→ **Extract**
......
WASHINGTON

The Bureau of Land Management has released its final greater sage-grouse supplemental environmental impact statements for Colorado, Idaho, Wyoming, Utah, Nevada/northeastern California and Oregon.


These documents supplement the 2019 amendments made by the administration to the National Greater Sage-Grouse Planning Strategy which were enjoined by a court pending a decision on the merits.

Jim Lyons, vice president for landscape conservation for Defenders of Wildlife, issued this statement:


“Once again, the Trump administration is circumventing sound science and years of collaborative work in their last-ditch effort to issue inadequate plans for protecting the imperiled greater sage-grouse. This administration has continued to prioritize oil and gas leasing over habitat conservation, emboldened by a congressional rider that prevents the FWS from listing the bird as threatened or endangered even as sage-grouse populations continue to decline.  It’s time to lift the rider from appropriations language and let science, not politics, dictate the best way to protect this iconic bird and the Sagebrush ecosystems on which it – and hundreds of other species – depends.”
 

Background:

  • In 2015, the Obama administration designed a conservation strategy for the bird that included 98 amendments to federal land use plans that limited development in important sage-grouse habitat and required mitigation that would result in a net conservation gain for the grouse. The plans, along with complementary conservation commitments by affected states and localities, served as the foundation for the U.S. Fish and Wildlife Service’s conclusion that listing the Greater sage-grouse under the Endangered Species Act was not warranted.
......
→ **Source material**

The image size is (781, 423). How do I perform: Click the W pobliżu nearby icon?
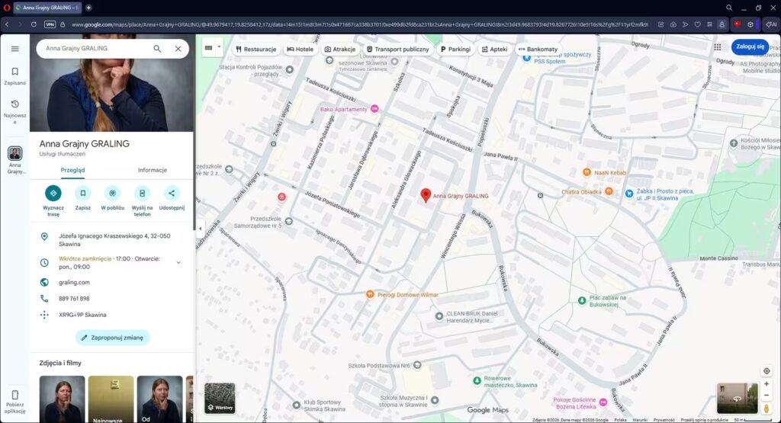pyautogui.click(x=113, y=193)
......
→ **Task to carry out**
Could you write out everything from "These documents supplement" down to "on the merits." in the sage-grouse release again, swapping "court" for "federal judge"?

→ **Solution for this exercise**
These documents supplement the 2019 amendments made by the administration to the National Greater Sage-Grouse Planning Strategy which were enjoined by a federal judge pending a decision on the merits.